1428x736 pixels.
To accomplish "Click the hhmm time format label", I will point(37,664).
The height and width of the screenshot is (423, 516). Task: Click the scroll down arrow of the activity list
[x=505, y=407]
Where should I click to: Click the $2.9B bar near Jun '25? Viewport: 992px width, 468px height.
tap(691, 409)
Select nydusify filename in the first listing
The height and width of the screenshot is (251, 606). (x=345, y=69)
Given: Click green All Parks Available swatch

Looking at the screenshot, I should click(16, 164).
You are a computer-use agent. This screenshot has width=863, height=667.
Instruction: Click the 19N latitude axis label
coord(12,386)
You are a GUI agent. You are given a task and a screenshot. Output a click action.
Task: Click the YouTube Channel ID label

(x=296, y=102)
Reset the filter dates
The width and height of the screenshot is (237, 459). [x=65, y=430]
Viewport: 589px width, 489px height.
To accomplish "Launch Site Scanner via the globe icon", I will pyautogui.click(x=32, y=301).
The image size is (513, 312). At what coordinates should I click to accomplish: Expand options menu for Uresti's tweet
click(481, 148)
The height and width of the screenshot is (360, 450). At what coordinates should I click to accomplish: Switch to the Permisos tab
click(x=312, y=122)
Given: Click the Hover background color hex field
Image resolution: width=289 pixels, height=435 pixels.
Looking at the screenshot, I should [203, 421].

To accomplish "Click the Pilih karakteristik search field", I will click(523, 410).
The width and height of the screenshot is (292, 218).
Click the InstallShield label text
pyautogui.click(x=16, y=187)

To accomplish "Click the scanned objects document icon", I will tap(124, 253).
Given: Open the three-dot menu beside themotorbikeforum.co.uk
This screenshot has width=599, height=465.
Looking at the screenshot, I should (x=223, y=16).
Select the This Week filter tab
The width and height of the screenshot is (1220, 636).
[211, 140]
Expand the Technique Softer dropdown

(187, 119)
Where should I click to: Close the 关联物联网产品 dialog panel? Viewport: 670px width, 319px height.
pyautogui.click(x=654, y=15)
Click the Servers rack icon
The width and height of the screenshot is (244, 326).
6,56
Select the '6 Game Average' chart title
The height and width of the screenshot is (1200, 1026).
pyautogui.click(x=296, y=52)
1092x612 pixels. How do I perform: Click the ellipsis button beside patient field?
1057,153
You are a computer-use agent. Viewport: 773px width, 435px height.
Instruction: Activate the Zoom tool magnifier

#### EXERCISE INSTRUCTIONS
In the listing above, the line containing "Given: Open the" and all lines after it are to be restated word for word.

#### RESULT FOR THIS EXERCISE
Given: Open the three-dot menu beside themotorbikeforum.co.uk
This screenshot has width=599, height=465.
Looking at the screenshot, I should (x=223, y=16).
Select the This Week filter tab
The width and height of the screenshot is (1220, 636).
[211, 140]
Expand the Technique Softer dropdown

(187, 119)
Where should I click to: Close the 关联物联网产品 dialog panel? Viewport: 670px width, 319px height.
pyautogui.click(x=654, y=15)
Click the Servers rack icon
The width and height of the screenshot is (244, 326).
6,56
Select the '6 Game Average' chart title
The height and width of the screenshot is (1200, 1026).
pyautogui.click(x=296, y=52)
1092x612 pixels. How do I perform: Click the ellipsis button beside patient field?
1057,153
You are a computer-use agent. Viewport: 773px width, 435px height.
Instruction: Activate the Zoom tool magnifier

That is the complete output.